**Passage shown:**
But we have NO way to return BOTH the text of the translated variant, AND classification tags on output; only one input tag is accepted.

  • The magic keyword "PLURAL:" has no input tags, it only takes a numerical value on input.

Returning tags only on output will be inefficiant: it requires returning all possible variants, each one with their own tags for external selection, or return a some functional object that will be able to generate the selection without having to enumerate all possible variants. For common cases, like derived terms in the conjugation of verbs, or grammatical cases, and more complex clases like German verbs with their "detachable" particles, or pronominal verbs, we need input tags. Output tags should be used for the generated sets of variants. then we'll need some orchestrator to reduce the sets of variants and generate the calls of functions that will make the selctions. But for translators this is a complex task to do: we need to allow them to just being able to add variants and complement each output with one or more tags that can can easily select form a set of known tags; and these tags must make sense to human translators (so tag names must follow some known and documented convention). That's not somethinb easy to design in a snigle basic "magic keyword" in MediaWiki, except for very limited use cases.


IMHO, using tags on input rather than output will be more powerful and will offer a simpler interface. And making all tags on input requires using a "functional" syntax, but with possibly unordered parameters (the input would just be some unordered set of tags. Adding variants for a given message to translate just requires each added variant to have distinct sets of tags, including the empty set which would be the default translation (that should be always usable in isolation, e.g. as items in a bulleted list or in an index, but not as a "title" or section header as it adds specific some usage context requiring its own generative tag fior example for its capitalization).

If we accept the fact that "tags" cannot be named with any space in them (only alphanumeric or hyphens), then such solution is implementable in MediaWiki using the existing "GRAMMAR:" magic keyword as:

{{GRAMMAR: |tag1 tag2 = variant1 |tag1 tag3 = variant2 | ...}}

and it would be important to remember that the order of those tags is not significant (so "tag1 tag2" or "tag2 tag1" are equivalent. Optionnally some wildcard may be used but it would complexify the task for translators. Tags should be wellknown, documented and not generated as they want, so that each one can be validated.

**Stored rows:**
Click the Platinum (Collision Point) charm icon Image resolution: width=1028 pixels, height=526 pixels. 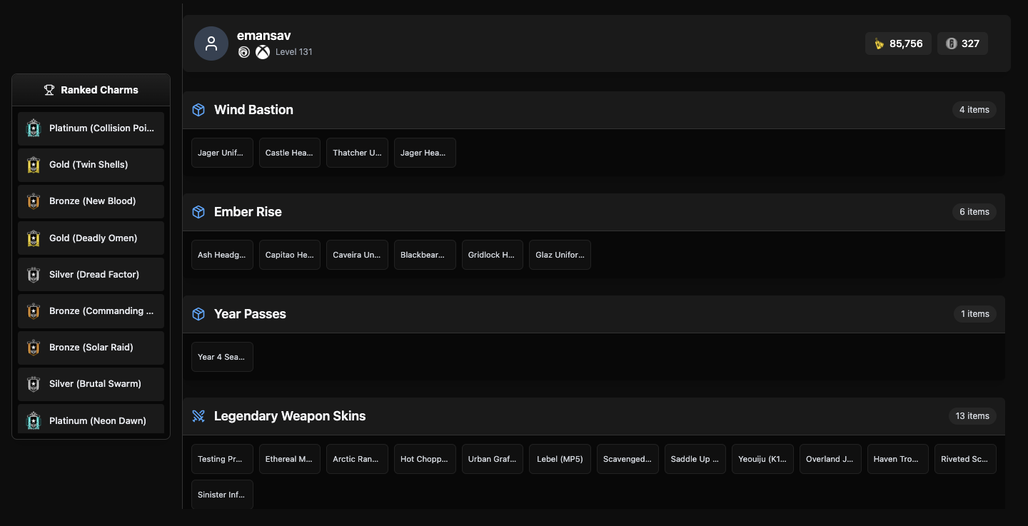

==

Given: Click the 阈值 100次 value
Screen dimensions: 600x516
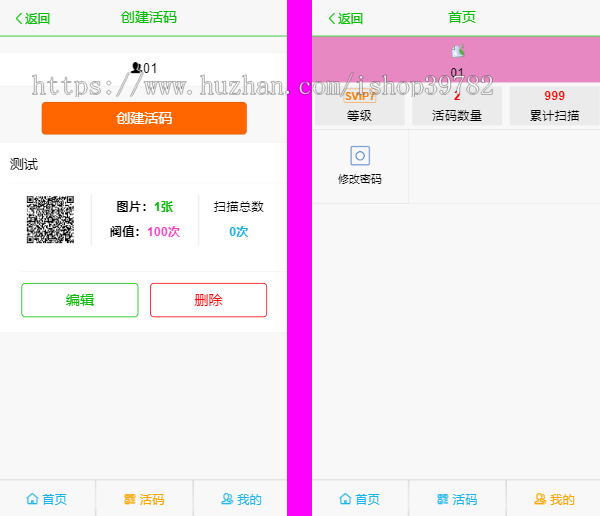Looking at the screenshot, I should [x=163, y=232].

**Exercise goal:** Revise the part of the post on translation tags that opens with the words containing "and it would" and closes with "can be validated.", putting "placeholder" in place of "wildcard".

**Written response:**
and it would be important to remember that the order of those tags is not significant (so "tag1 tag2" or "tag2 tag1" are equivalent. Optionnally some placeholder may be used but it would complexify the task for translators. Tags should be wellknown, documented and not generated as they want, so that each one can be validated.